* **Information given**:

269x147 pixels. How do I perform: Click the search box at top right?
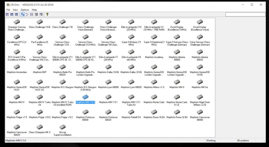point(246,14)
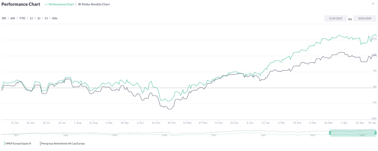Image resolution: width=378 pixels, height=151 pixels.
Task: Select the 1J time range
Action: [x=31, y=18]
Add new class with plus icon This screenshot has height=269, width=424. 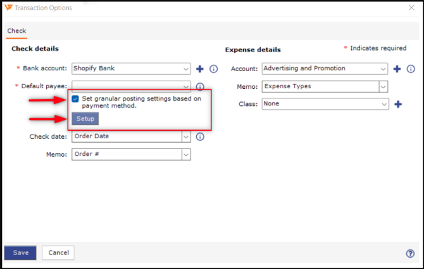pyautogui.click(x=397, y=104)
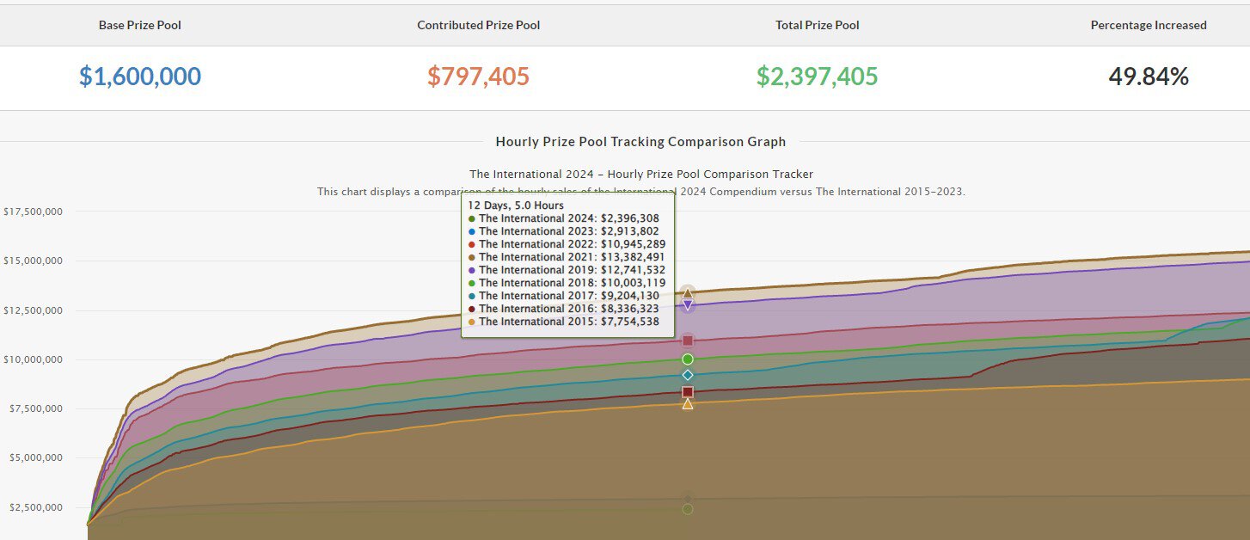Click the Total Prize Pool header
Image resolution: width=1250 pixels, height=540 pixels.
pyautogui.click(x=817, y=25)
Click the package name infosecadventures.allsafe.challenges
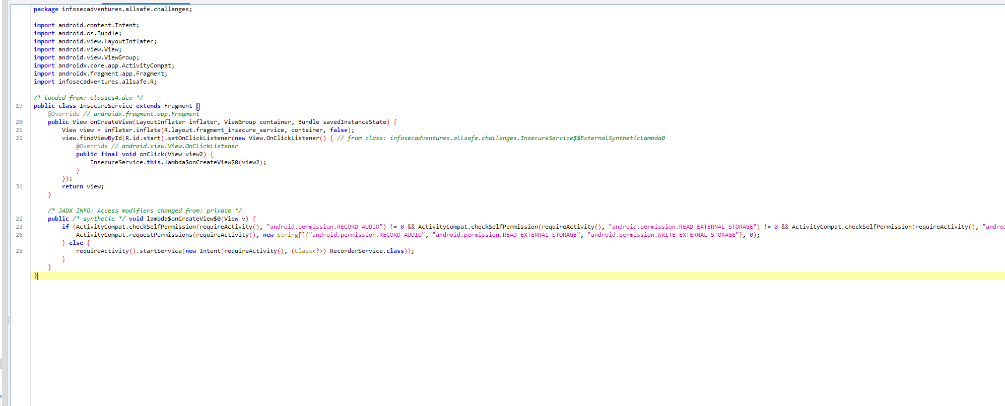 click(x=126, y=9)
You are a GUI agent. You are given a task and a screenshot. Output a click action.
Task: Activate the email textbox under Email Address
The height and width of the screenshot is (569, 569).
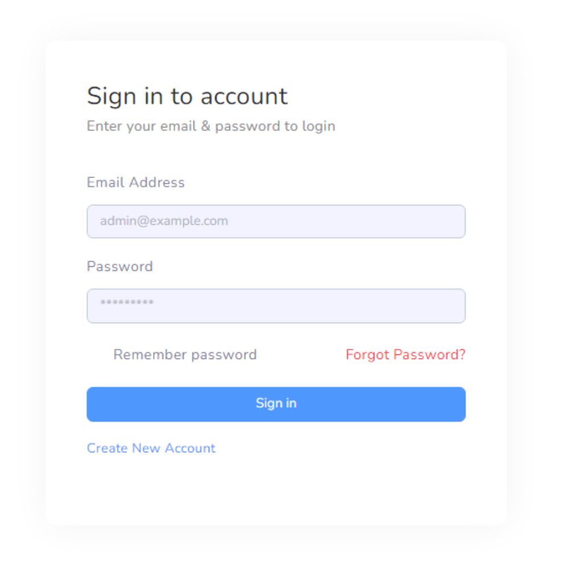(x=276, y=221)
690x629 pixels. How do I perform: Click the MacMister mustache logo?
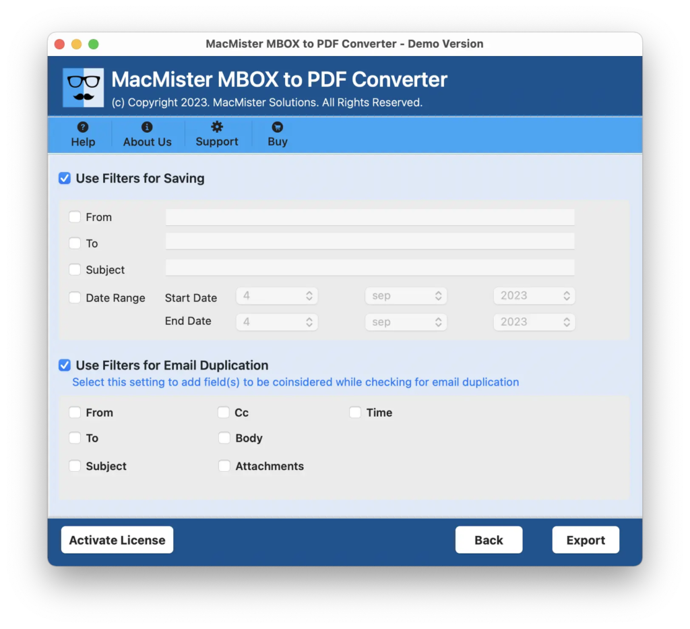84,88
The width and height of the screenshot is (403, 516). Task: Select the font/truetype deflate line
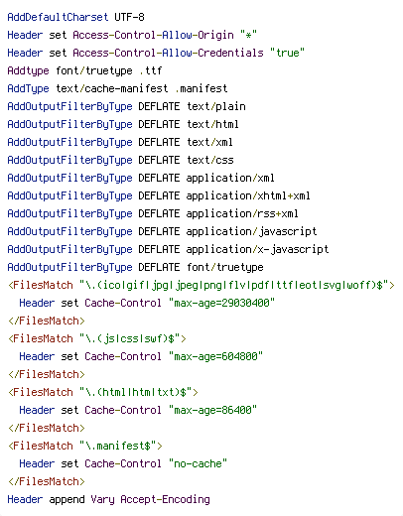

* **Instructions for the task**:
Pictures should be omitted. Please return exactly the lines from the line that holds "You are a GUI" through the end of the records.

* **Solution to this task**:
You are a GUI agent. You are given a task and a screenshot. Output a click action.
Task: Activate the email textbox under Email Address
The height and width of the screenshot is (569, 569).
(x=276, y=221)
690x629 pixels. How do I perform: Click the MacMister mustache logo?
84,88
The width and height of the screenshot is (403, 516). Task: Select the font/truetype deflate line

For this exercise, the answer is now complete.